TO-DO LIST
(a) Can you extract the passage of the Hyco lathe forum thread starting at "It is best not" and ending at "against the bearing."?
(b) In the Hyco lathe forum thread, what three things does Paul39 say to try first with the existing belt?
(c) Could you carry on the Hyco lathe forum thread from the point where it stops?

EXCERPT
Thanks to everyone for the helpful advice.

P.W.H.
7th March 2016, 11:58 PM
Old thread, but a related new question.

I have one of those old Hyco lathes. I have a little problem with wobble on the left hand side, but some of the comments
in this thread have given me ideas what to do. I acquired the lathe from a friend who made a living by turning kauri bowls for many years,
but eventually he burned out on it and went on to make stretchers for his painter sister and fine furniture. So I ended up with the lathe
for 100 bucks. I haven't done a great deal with it, turned a few bowls, and did a bit of turning between centres for a few mallets and bits
for my wife's looms, but I am far from well-versed with it.

Now my drive/fan belt has gone old, brittle, and shiny and I really really want to replace it. Last bowl blank I tried to rough out, it started
slipping like crazy without my applying much force at all.
I am not sure how to drive the shaft out of the bearings. Obviously you need to loosen grub screws in the pulley, but what else needs
to be removed/loosened, and do you drive it towards the bed of the lathe or do you drive it towards the headstock end? I'd rather know
beforehand so I don't trash the seating of any bearings and for all I know the shaft may be stepped in there.

thanks in advance, -Peter

Paul39
8th March 2016, 03:57 AM
Peter,

If the bearings sound good, you might want to use one of these:

1/2" Power Twist Plus Link V-Belt - Rockler Woodworking Tools (http://www.rockler.com/1-2-power-twist-plus-link-v-belt?utm_source=google&utm_medium=cpc&utm_term=&utm_content=pla&utm_campaign=PL&sid=V9146&gclid=CIr-tYOCr8sCFUwvgQodqPQFYQ)

They are reputed to run smoother than a regular V belt and can be installed without removing the spindle.

You might first try rubbing your existing belt with a rag soaked with rubbing alcohol, giving the running surfaces a rub with 220 grit sand paper, and increasing the tension on the belt.

If a belt has gotten stiff and set from sitting for years, often a 10 minute run at medium speed will warm it enough to make it run smoothly.

It is best not to drive the spindle out. Banging on the shaft may damage the bearings by making dents in the running part with the balls or rollers. Better to pull or press out with a long bolt or timber and long clamps.

Be sure to check for one grub screw under the first one in each hole. When the area on the shaft appears where the grub screw has bitten, sand off the raised ridge. Use lots of penetrating oil on everything.

P.W.H.
8th March 2016, 03:04 PM
Things turned out to be more wonky that I was aware of. I had a look at the shaft opposite the bed of the lathe,
and that runs true, no wobble in it at all. However ...
... up against the bearing there's a recess milled into the shaft that holds a split bush that presses against the bearing.
over the top of that sits yet another bush that holds the split bush in and comprises a register of sorts.

DATA LINES

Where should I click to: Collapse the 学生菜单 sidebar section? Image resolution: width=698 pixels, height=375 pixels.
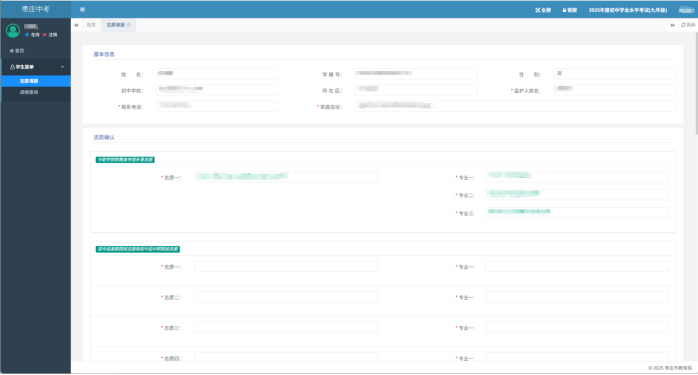point(36,67)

RESPONSES
(a)
It is best not to drive the spindle out. Banging on the shaft may damage the bearings by making dents in the running part with the balls or rollers. Better to pull or press out with a long bolt or timber and long clamps.

Be sure to check for one grub screw under the first one in each hole. When the area on the shaft appears where the grub screw has bitten, sand off the raised ridge. Use lots of penetrating oil on everything.

P.W.H.
8th March 2016, 03:04 PM
Things turned out to be more wonky that I was aware of. I had a look at the shaft opposite the bed of the lathe,
and that runs true, no wobble in it at all. However ...
... up against the bearing there's a recess milled into the shaft that holds a split bush that presses against the bearing.

(b)
1. Rub the belt with a rag soaked with rubbing alcohol.
2. Give the running surfaces a rub with 220 grit sandpaper.
3. Increase the tension on the belt.

(c)
373573373574373575

But, as you can see, that register is nowhere near the faceplate. The faceplate sits up against nothing. That is, what my
friend had done was to put a grindstone in there with a couple of washers (and fat paper disks on the grindstone) so
of course it would be somewhat loony to expect that to be wobble free ... which apparently it was for him, but certainly
not for me.
Even the face of the outer bush is not wobble free as it were. I am at a loss as to how to actually get a register here that
the faceplate (or a chuck) can ride against. There's a huge gap between the bearing and the thread on the spindle.

This is how he had it set up when I got the lathe:

373576

Sadly, the register on the other side of the shaft, facing the bed, is no better. It's seriously scarred and looks like it's actually
been attacked with a cold chisel. The MT drive centre is fine, but I can't get a chuck on there either, I think, without taking the
whole thing to an engineer and getting it rebuilt. It does not look like that face can be undone from the shaft at all.

I was very much hoping to be able to mount a chuck on this thing. The lathes bed and housing is in very good nick, very solid,
very heavy, bearings are good, even though it does not have a variable speed motor.
I don't think I do enough turning to warrant replacing it with a midi lathe.

<sigh>

wood hacker
8th March 2016, 09:14 PM
Hi PWH

Not sure of the relative ages of our two lathes or if something is missing from your one but mine has a slightly different arrangement on the outboard end. As you can see from the pic mine has an extended collar that fits over the split bush and goes all the way back to the threads to provide a surface to register against.

Not much help for your problem though I'm afraid.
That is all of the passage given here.